Additionally, externalizing this data allows you to analyze the data in potentially useful ways. Query it, run metrics on it, interface with it via other web applications or entirely offline tools, etc. It really opens up the options as a project grows in complexity.
(Again, this isn't really intended to answer your question, but rather to just add information that you may find useful. It's something my colleagues and I have been tinkering with as of late and your question seemed like a good place to mention it.)

Adding some custom session variables to a JavaScript object

I currently have a custom session handler class which simply builds on php's session functionality (and ties in some mySQL tables).
I have a wide variety of session variables that best suits my application (primarily kept on the server side). Although I am also using jQuery to improve the usability of the front-end, and I was wondering if feeding some of the session variables (some basics and some browse preference id's) to a JS object would be a bad way to go.
Currently if I need to access any of this information at the front-end I do a ajax request to a php page specifically written to provide the appropriate response, although I am unsure if this is the best practice (actually I'm pretty sure this just creates a excess number of Ajax requests).
Has anyone got any comments on this? Would this be the best way to have this sort of information available to the client side?
I really guess it depends on many factors. I'm always having "premature optimization ..." in the back of my head.
In earlier years I rushed every little idea that came to my mind into the app. That often lead to "i made it cool but I didn't took time to fully grasp the problem I'm trying to solve; was there a problem anyway?"
Nowadays I use the obvious approach (like yours) which is fast (without scarifying performance completely on the first try) and then analyze if I'm getting into problems or not.
In other words:
How often do you need to access this information from different kind of loaded pages (because if you load the information once without the user reloading there's probably not much point in re-fetching it anyway) multiplied by number of concurrent clients?

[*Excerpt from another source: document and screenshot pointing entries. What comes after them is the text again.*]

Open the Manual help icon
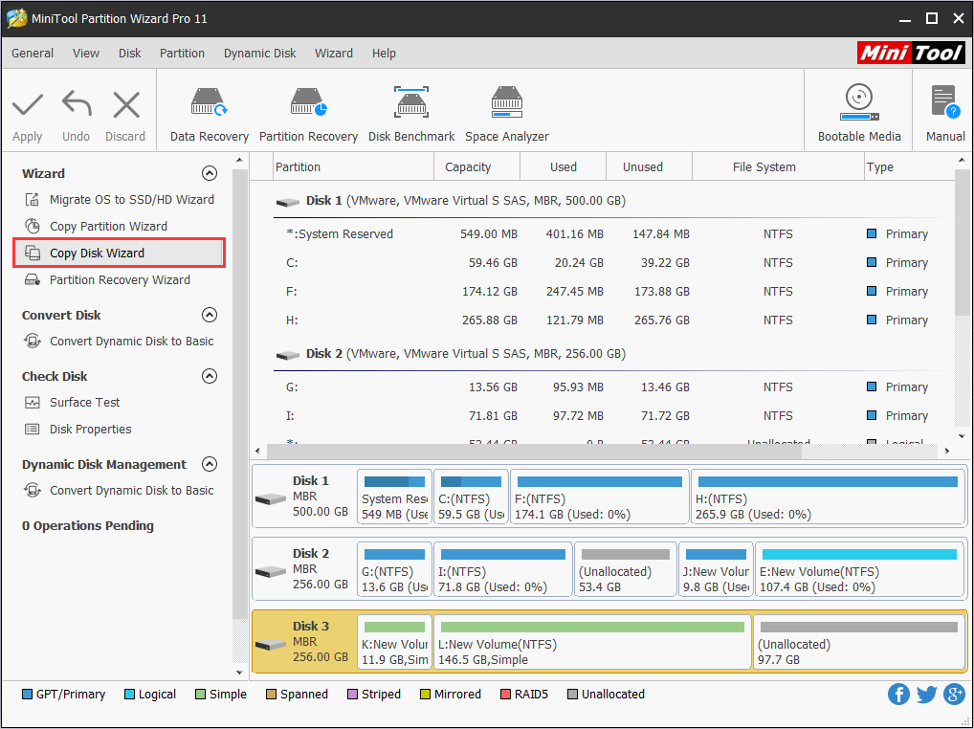The width and height of the screenshot is (974, 729). [944, 114]
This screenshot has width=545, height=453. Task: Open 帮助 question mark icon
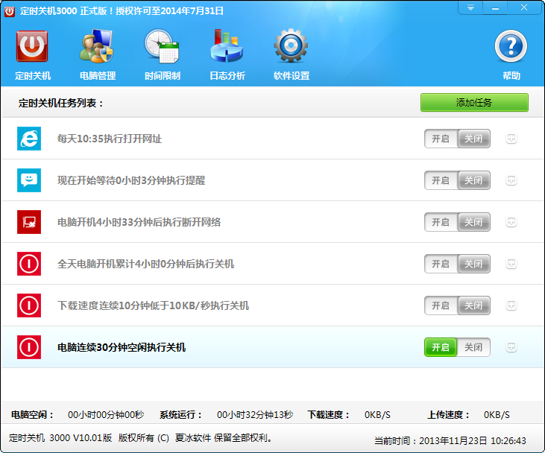click(511, 55)
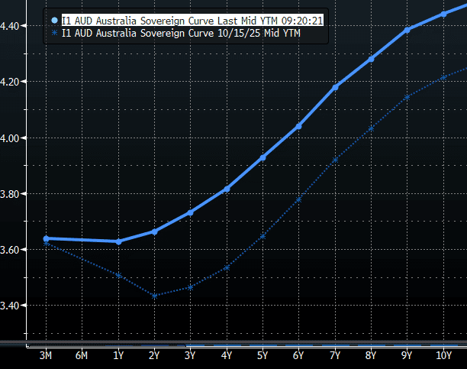The width and height of the screenshot is (467, 369).
Task: Click the 2Y point on the dotted curve
Action: coord(154,296)
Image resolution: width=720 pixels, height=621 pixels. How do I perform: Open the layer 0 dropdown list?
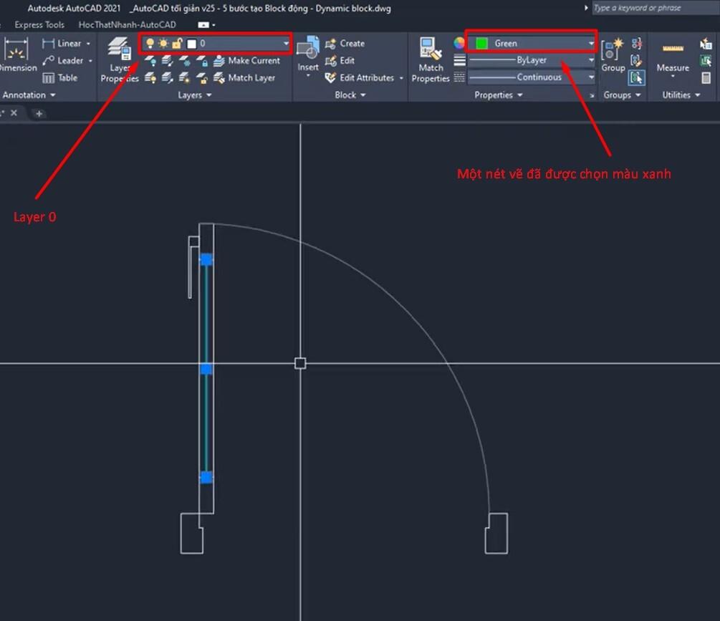(x=285, y=44)
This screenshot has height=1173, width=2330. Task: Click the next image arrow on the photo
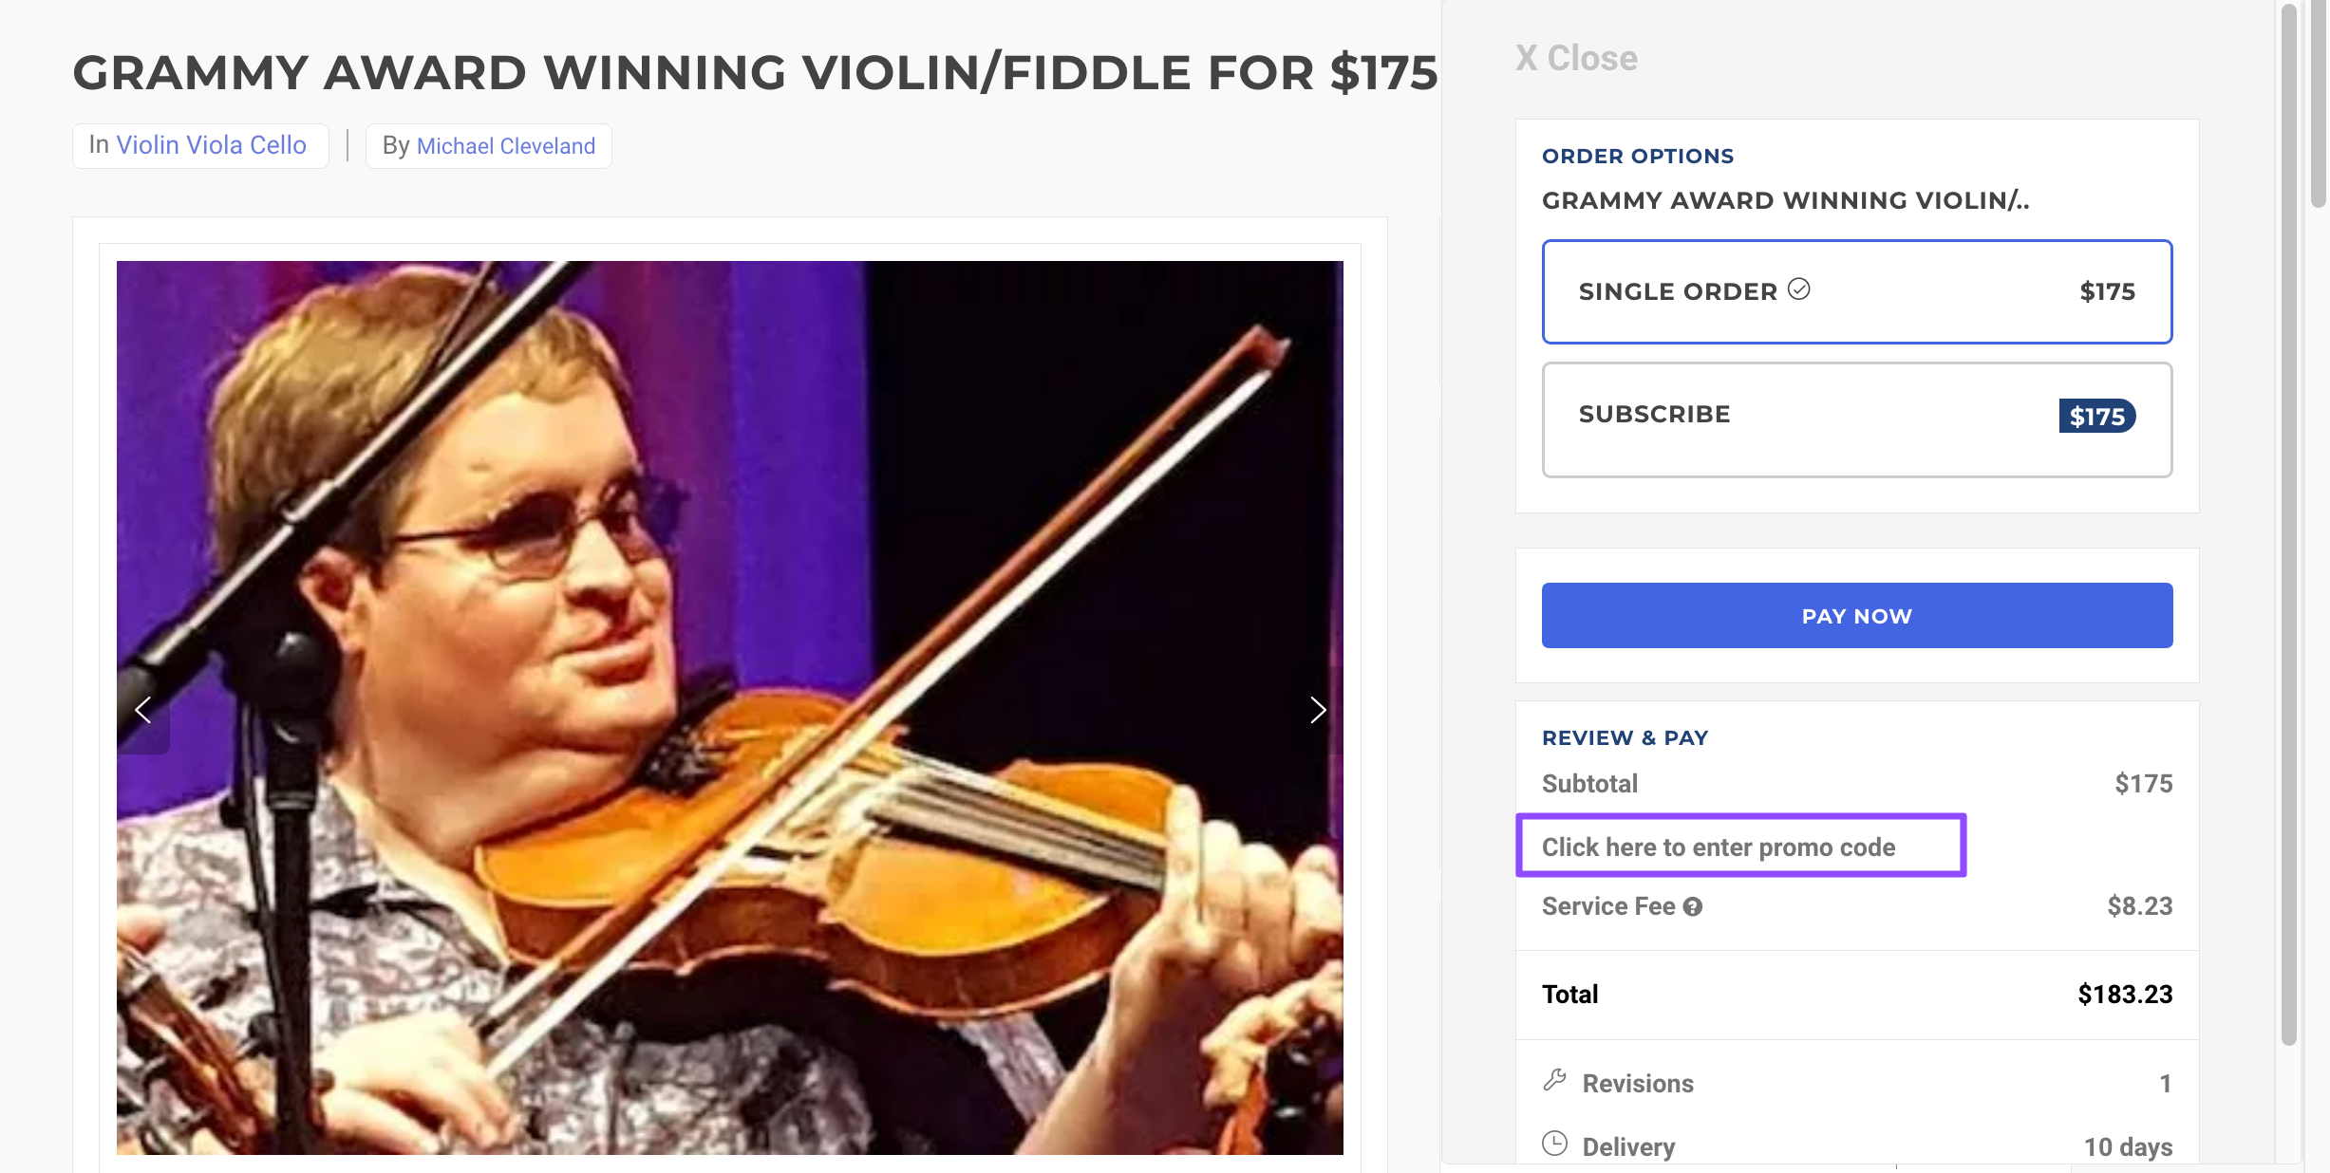pos(1318,710)
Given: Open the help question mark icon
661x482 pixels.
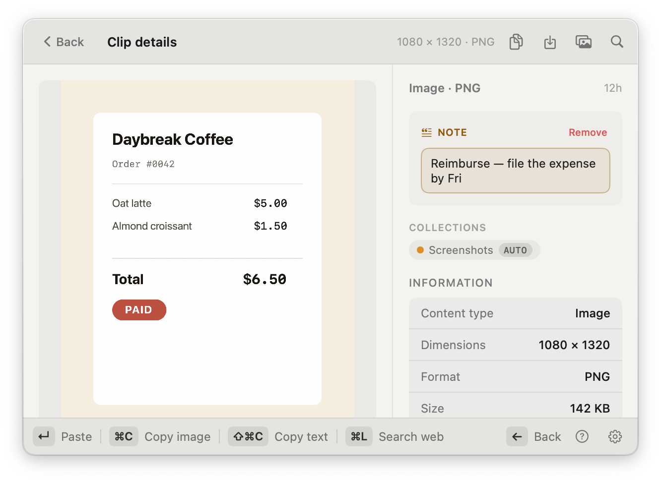Looking at the screenshot, I should coord(582,436).
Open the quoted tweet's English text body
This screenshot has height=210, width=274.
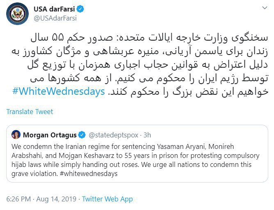(x=135, y=160)
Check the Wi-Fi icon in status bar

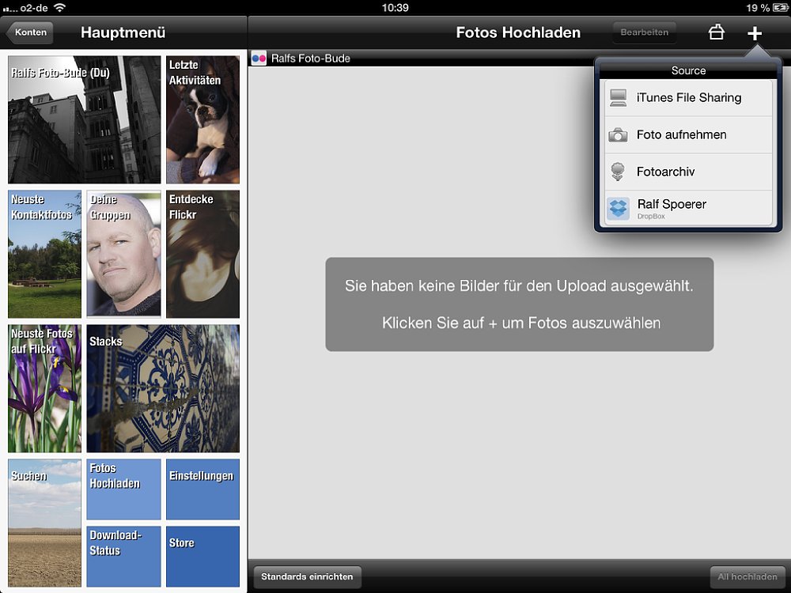pyautogui.click(x=60, y=7)
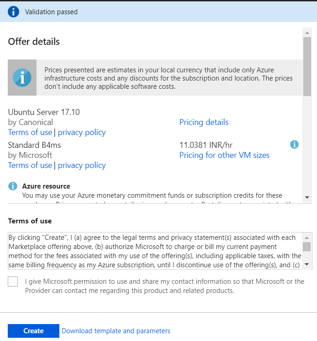The width and height of the screenshot is (317, 341).
Task: Click the Azure resource info icon
Action: pos(13,186)
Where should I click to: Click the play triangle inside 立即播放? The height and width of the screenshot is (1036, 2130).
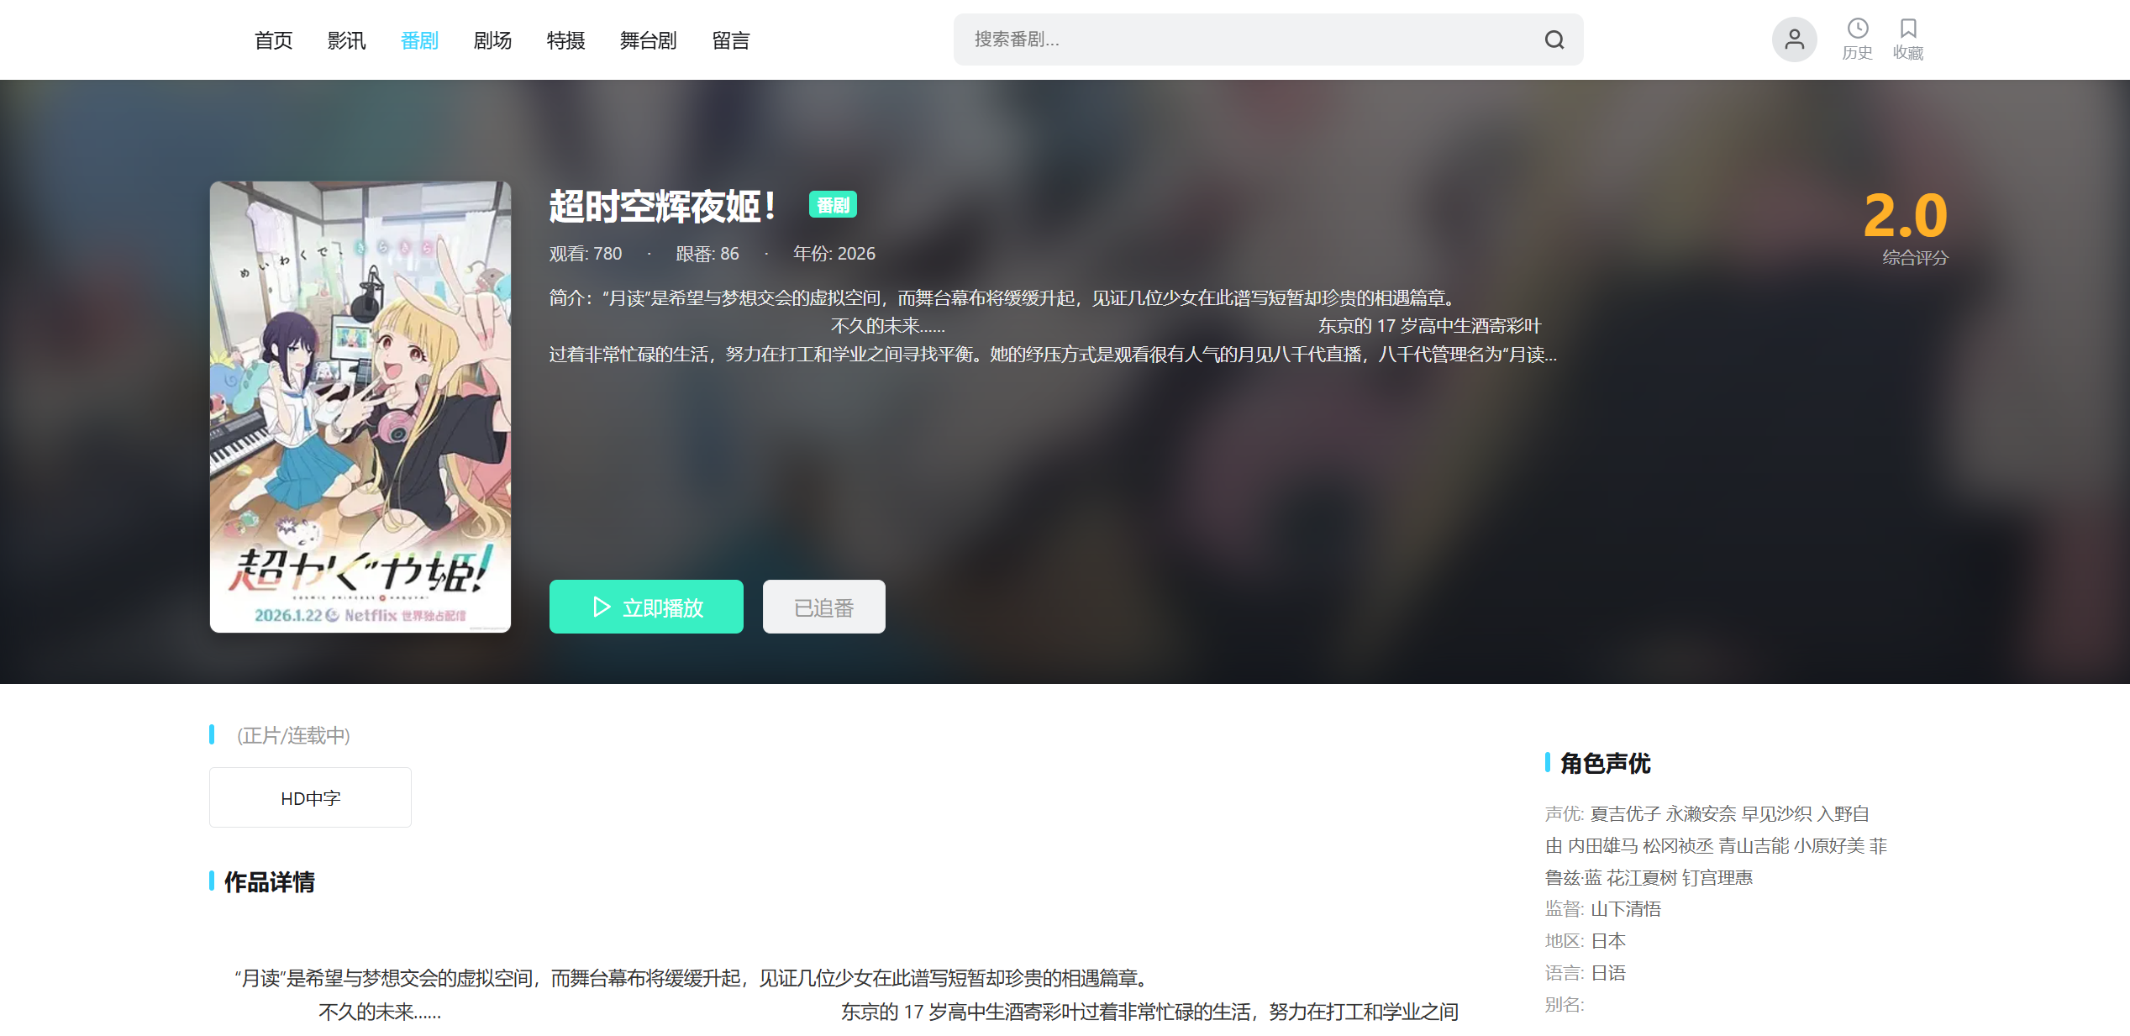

If you write the information into a client side cookie for fast JS access, can harm be done to your application if abused (modified without application consent)? Replace "JS" and "cookie" without any kind of offline storage like WHATWG proposes it, if #1 applies.
The "fast" approach suits me, because often there's not the big investment into prior-development research. If you've done that carefully ... but then you would probably know that answer already ;)
As 3. you could always push the HTML to your client already including the data you need in JS, maybe that can work in your case. Will be interesting to see what other suggestions will come!
As I side note: I've had PHP sessions stored in DB too, until I moved them over to memcached (alert: it's a cache and not a persistent store so may be not a good idea for you case, I can live with it, I just make sure it's always running) to realize a average drop of 20% of database queries and and through this a 90% drop of write queries. And I wasn't even using any fancy Ajax yet, just the number of concurrent users.
I would say that's definately an overkill of AJAX, are these sessions private or important not to show to a visitor? Just to throw it out there; a cookie is the easiest when it comes to both, to have the data in a javascript object makes it just as easily readable to a visitor, and when it comes down to cookies being enabled or not, without cookies you wouldn't have sessions anyway.